Explaining how he discovered that the burglary of an unoccupied car is just as criminal as the burglary of an occupied home or business, O'Toole says, "I didn't know it. I was having a conversation with a Superior Court judge and he said to me as an aside, 'Did you know that if you break into a car, a shed or an occupied home, it all carries the same third-degree penalties?' Think about that. It's really preposterous."

O'Toole has just introduced legislation to upgrade the crime of residential burglary and further increase penalties when families are home. The bill upgrades the burglary of a residence to a second-degree crime and of an occupied residence to a second-degree crime without the chance of early release. A second-degree crime is punishable by imprisonment for five to 10 years, a $150,000 maximum fine or both.
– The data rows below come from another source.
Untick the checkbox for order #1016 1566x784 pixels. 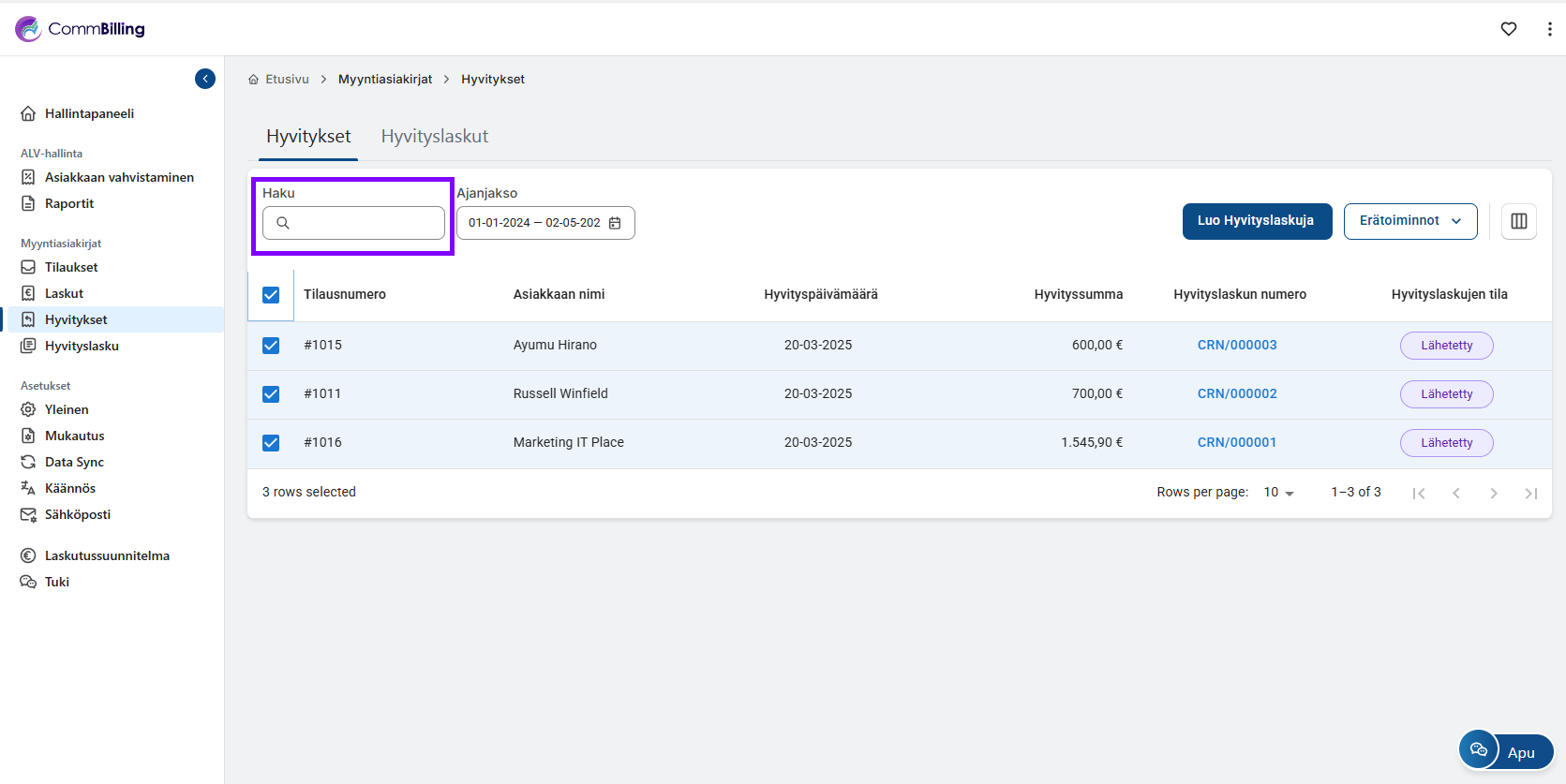click(271, 443)
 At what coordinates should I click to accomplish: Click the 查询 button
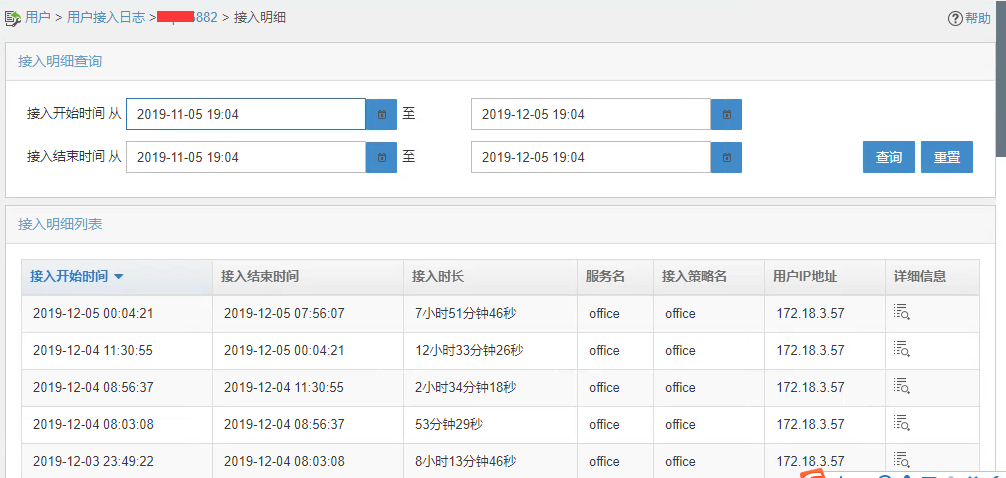[888, 157]
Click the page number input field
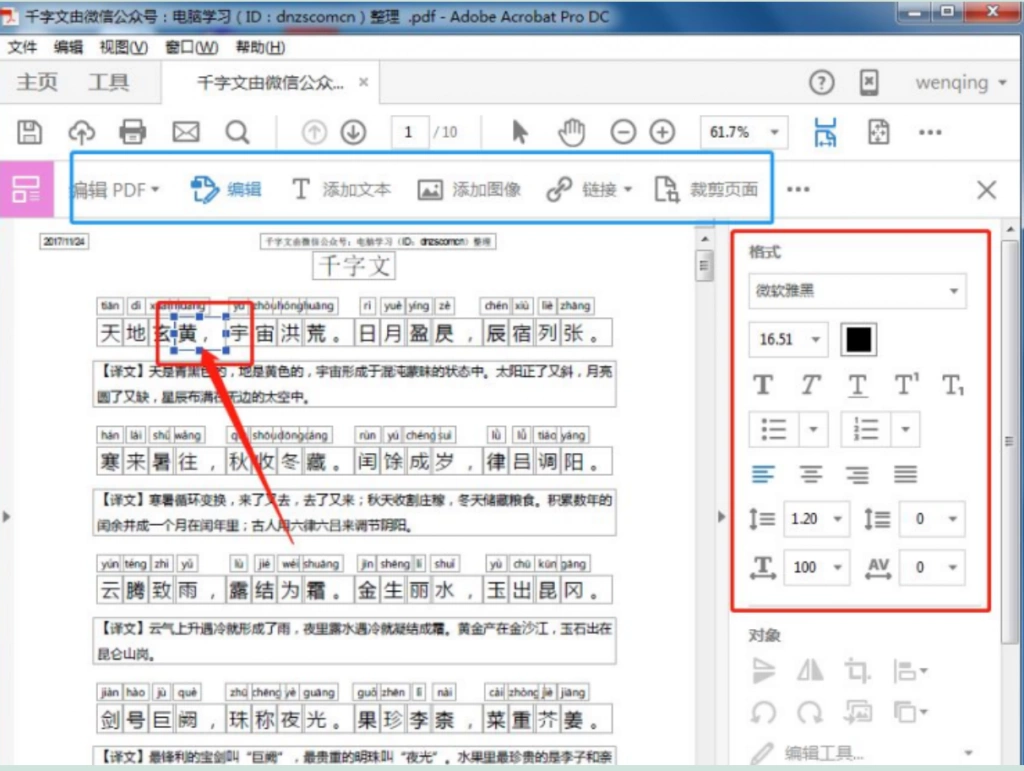This screenshot has width=1024, height=771. pyautogui.click(x=409, y=133)
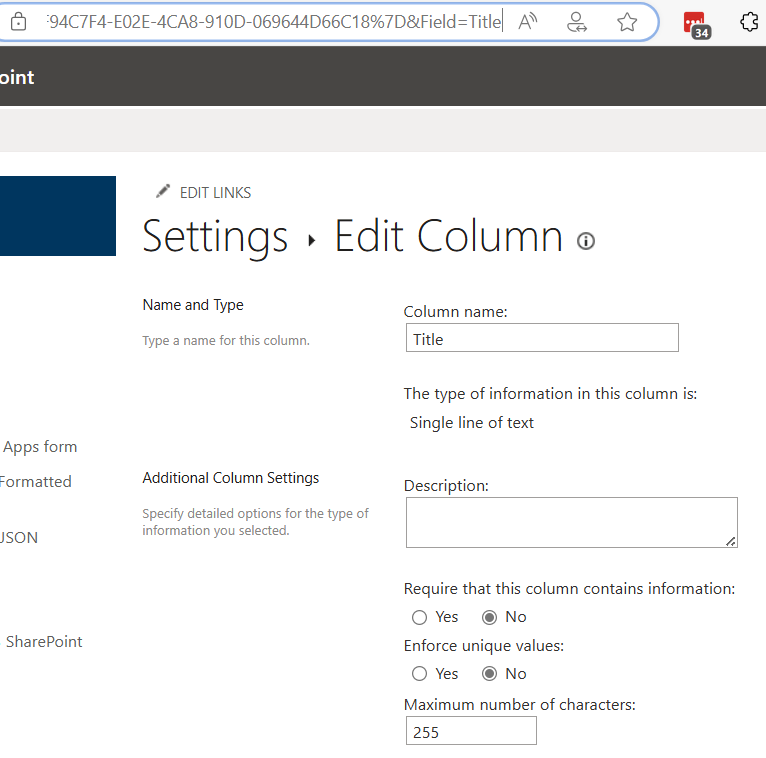Select No for require column information
This screenshot has width=766, height=758.
490,617
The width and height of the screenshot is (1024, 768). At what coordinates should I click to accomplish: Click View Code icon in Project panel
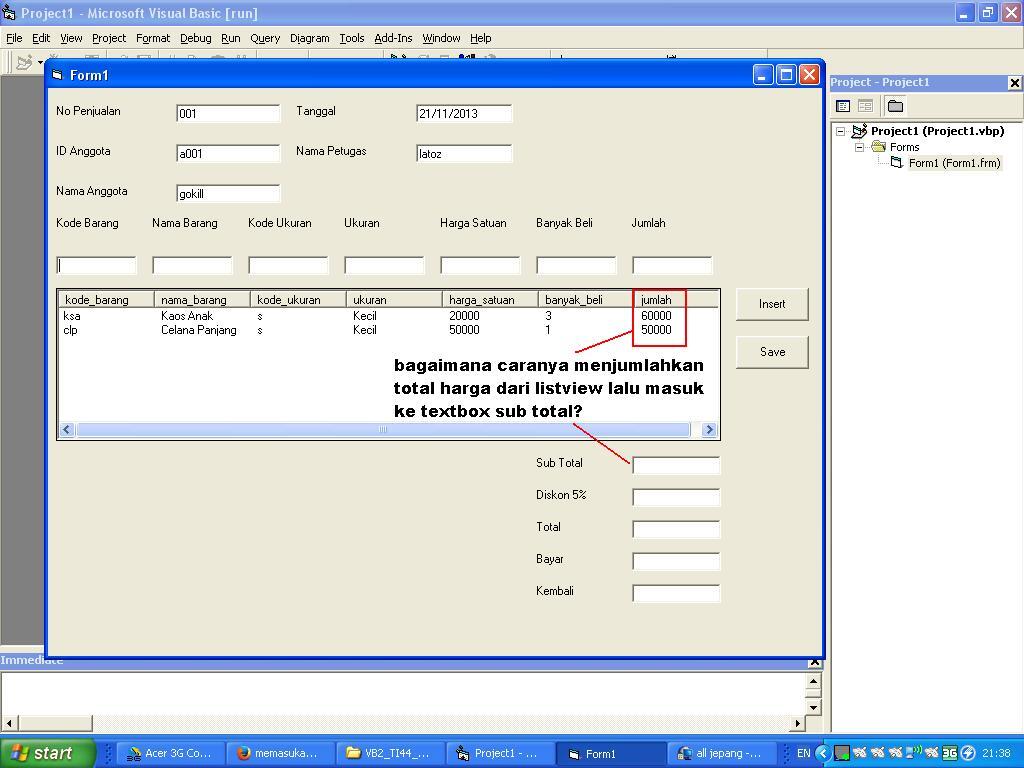click(843, 106)
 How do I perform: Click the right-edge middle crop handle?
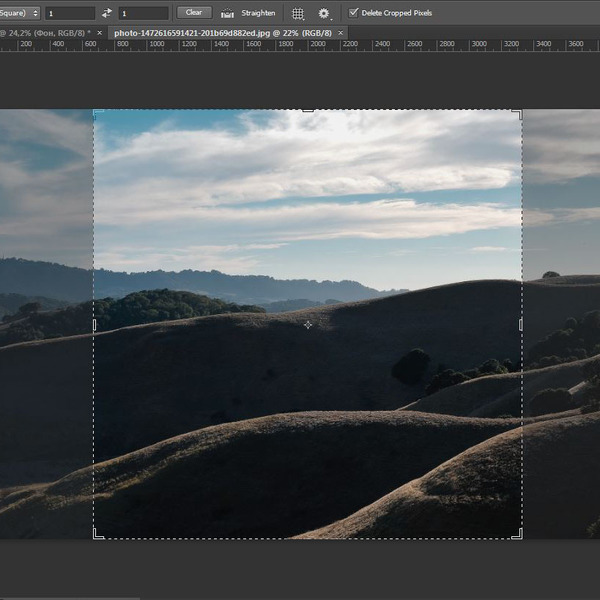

"This bill would make it a second-degree," explains O'Toole. "If someone is home there's no time for early release. So, if you're sentenced to ten years, guess what? You're doing ten years, hard time."

O'Toole says, "The burglary of occupied properties must be deterred by the greatest possible penalties, due to grave physical, emotional and psychological damage endured by victims…… It is imperative that criminal penalties match the severity of crimes. This common-sense legislation will deter burglaries and save residents harm and grief."

The latest crime statistics released by the State last week show that burglaries are up 11% from last year in New Jersey.